**Work order**:
Retype every entry precisely and keep each line whole.

**Data to examine**:
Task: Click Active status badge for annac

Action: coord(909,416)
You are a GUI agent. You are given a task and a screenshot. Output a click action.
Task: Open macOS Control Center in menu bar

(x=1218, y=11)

**Result of this exercise**:
Task: Click Active status badge for annac

Action: coord(909,416)
You are a GUI agent. You are given a task and a screenshot. Output a click action.
Task: Open macOS Control Center in menu bar

(x=1218, y=11)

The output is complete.